▸ **WORK REQUIRED**
The entries that follow should be written out exactly.
RECORDS PROVIDED Block Start
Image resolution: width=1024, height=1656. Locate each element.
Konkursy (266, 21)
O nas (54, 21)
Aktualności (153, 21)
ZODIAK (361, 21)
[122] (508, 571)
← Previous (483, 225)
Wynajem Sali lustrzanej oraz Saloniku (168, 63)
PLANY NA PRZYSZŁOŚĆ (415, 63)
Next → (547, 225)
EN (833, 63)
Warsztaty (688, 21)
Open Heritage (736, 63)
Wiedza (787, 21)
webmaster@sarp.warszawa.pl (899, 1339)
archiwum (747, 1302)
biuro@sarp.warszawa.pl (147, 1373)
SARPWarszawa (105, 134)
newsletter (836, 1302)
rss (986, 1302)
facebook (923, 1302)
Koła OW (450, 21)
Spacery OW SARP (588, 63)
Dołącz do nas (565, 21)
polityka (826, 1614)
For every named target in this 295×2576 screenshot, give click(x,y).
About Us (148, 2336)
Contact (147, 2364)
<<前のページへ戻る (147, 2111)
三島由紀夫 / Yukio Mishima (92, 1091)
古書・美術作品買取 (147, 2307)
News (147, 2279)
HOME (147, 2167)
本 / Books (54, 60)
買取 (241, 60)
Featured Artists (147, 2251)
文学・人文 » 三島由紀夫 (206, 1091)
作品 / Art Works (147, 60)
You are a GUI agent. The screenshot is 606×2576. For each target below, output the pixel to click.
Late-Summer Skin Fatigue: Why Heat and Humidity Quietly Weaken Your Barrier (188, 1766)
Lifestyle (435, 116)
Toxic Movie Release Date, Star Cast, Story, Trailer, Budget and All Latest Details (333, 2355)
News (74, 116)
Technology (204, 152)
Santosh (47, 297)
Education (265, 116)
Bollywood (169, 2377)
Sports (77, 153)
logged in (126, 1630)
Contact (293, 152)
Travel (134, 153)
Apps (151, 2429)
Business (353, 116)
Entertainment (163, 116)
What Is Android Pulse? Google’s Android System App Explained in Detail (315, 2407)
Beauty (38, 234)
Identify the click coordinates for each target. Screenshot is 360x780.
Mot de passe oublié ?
RECORDS PROVIDED Block End
▸ **WRITTEN REPLY**
Image resolution: width=1024, height=1656. Locate each element.
Konkursy (266, 21)
O nas (54, 21)
Aktualności (153, 21)
ZODIAK (361, 21)
[122] (508, 571)
← Previous (483, 225)
Wynajem Sali lustrzanej oraz Saloniku (168, 63)
PLANY NA PRZYSZŁOŚĆ (415, 63)
Next → (547, 225)
EN (833, 63)
Warsztaty (688, 21)
Open Heritage (736, 63)
Wiedza (787, 21)
webmaster@sarp.warszawa.pl (899, 1339)
archiwum (747, 1302)
biuro@sarp.warszawa.pl (147, 1373)
SARPWarszawa (105, 134)
newsletter (836, 1302)
rss (986, 1302)
facebook (923, 1302)
Koła OW (450, 21)
Spacery OW SARP (588, 63)
Dołącz do nas (565, 21)
polityka (826, 1614)
For every named target in this 295×2576 screenshot, give click(x,y).
About Us (148, 2336)
Contact (147, 2364)
<<前のページへ戻る (147, 2111)
三島由紀夫 / Yukio Mishima (92, 1091)
古書・美術作品買取 (147, 2307)
News (147, 2279)
HOME (147, 2167)
本 / Books (54, 60)
買取 (241, 60)
Featured Artists (147, 2251)
文学・人文 » 三島由紀夫 (206, 1091)
作品 / Art Works (147, 60)
You are a GUI agent. The screenshot is 606×2576. For each target below, output the pixel to click.
Late-Summer Skin Fatigue: Why Heat and Humidity Quietly Weaken Your Barrier (188, 1766)
Lifestyle (435, 116)
Toxic Movie Release Date, Star Cast, Story, Trailer, Budget and All Latest Details (333, 2355)
News (74, 116)
Technology (204, 152)
Santosh (47, 297)
Education (265, 116)
Bollywood (169, 2377)
Sports (77, 153)
logged in (126, 1630)
Contact (293, 152)
Travel (134, 153)
Apps (151, 2429)
Business (353, 116)
Entertainment (163, 116)
What Is Android Pulse? Google’s Android System App Explained in Detail (315, 2407)
Beauty (38, 234)
Identify the click coordinates for each target. Screenshot is 360x780.
Mot de passe oublié ?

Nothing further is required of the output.